Tired of negotiating and renegotiating with miler Sydney Maree, Bally Invitational organizers withdrew their invitation to him last Friday, two days before the meet. He is not trusted by many promoters, who apparently believe that he takes their money to run and then doesn’t perform up to his capabilities. He finished eighth in the Millrose mile Friday night. . . . Billy Olson could have helped the Bally Invitational, a struggling meet, by competing against Sergei Bubka. He had a partial commitment to the meet organizers, who had advertised Olson as one of the competitors. On the other hand, he probably did the honorable thing by not appearing. All he had to do to claim a $5,500 appearance fee, about $2,500 higher than his usual fee, was set foot on the track. But he didn’t feel well Sunday morning and realized he probably wouldn’t clear a height even if he did enter the competition. So he didn’t show.

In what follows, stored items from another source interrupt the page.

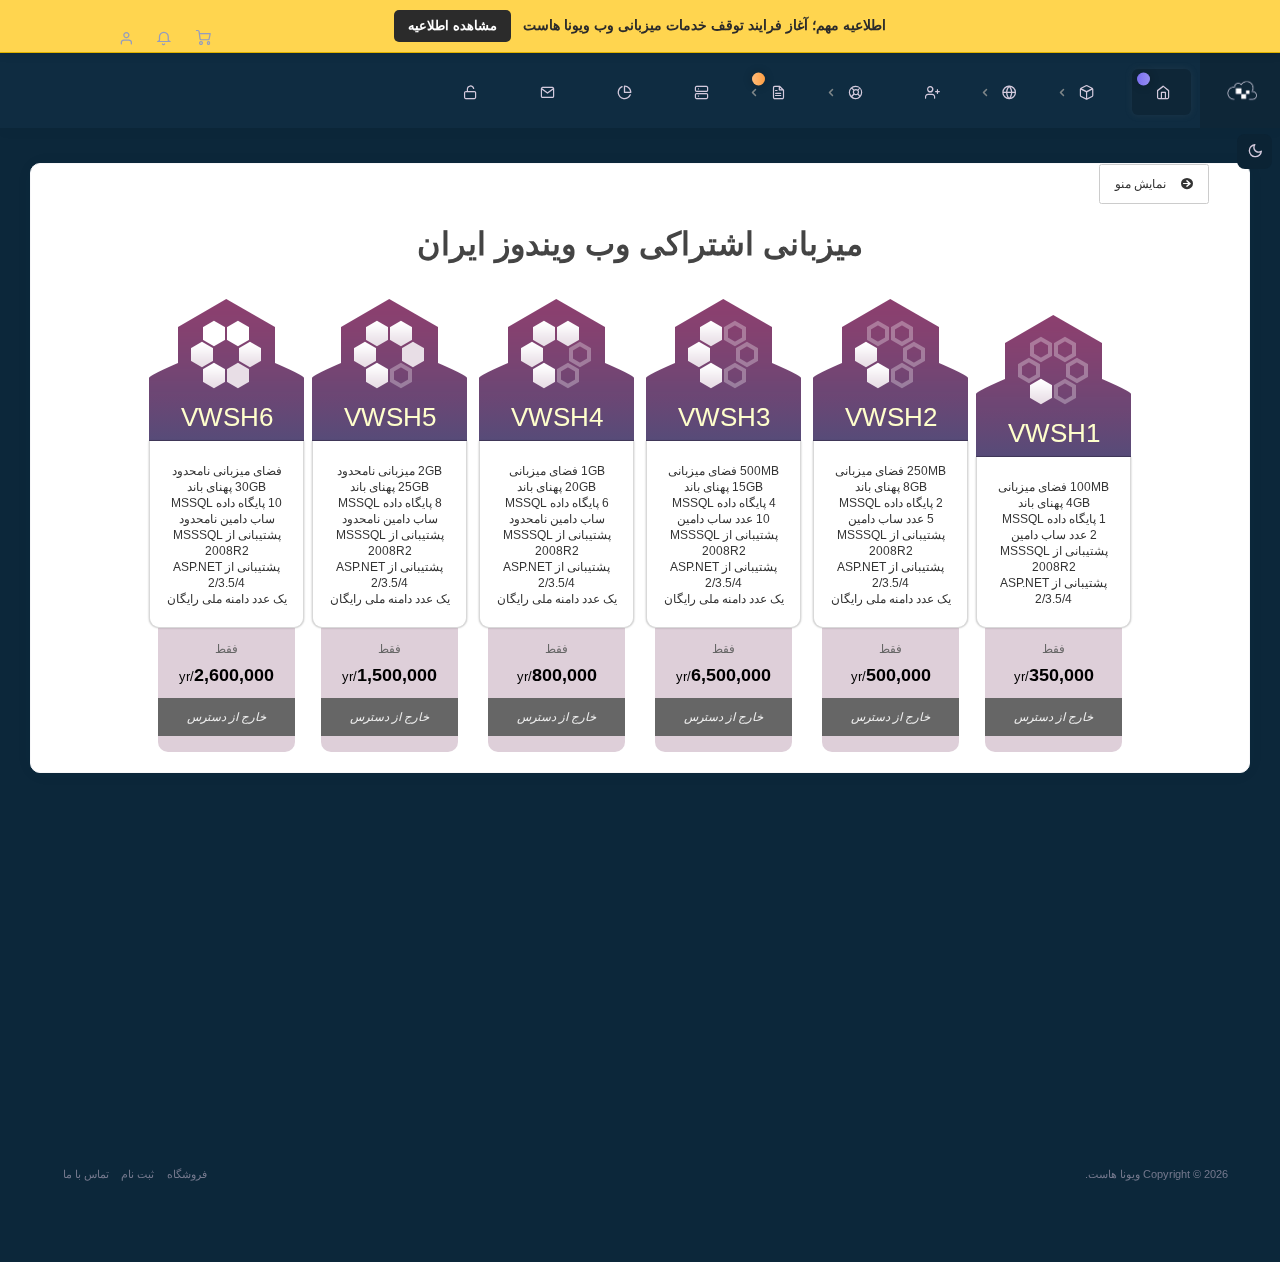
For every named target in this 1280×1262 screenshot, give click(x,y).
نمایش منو (1142, 184)
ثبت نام (137, 1174)
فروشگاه (187, 1174)
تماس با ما (86, 1174)
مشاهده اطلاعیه (452, 25)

Eamonn Coghlan didn’t lose in the indoor mile for five years before this winter, but he now has lost three times in the event, all of them to another Irishman, Marcus O’Sullivan. “Marcus is at the stage of his career where I was in 1977, when I won at the Millrose Games for the first time,” Coghlan said after finishing second to O’Sullivan Friday night. “You’ll be hearing a lot about him.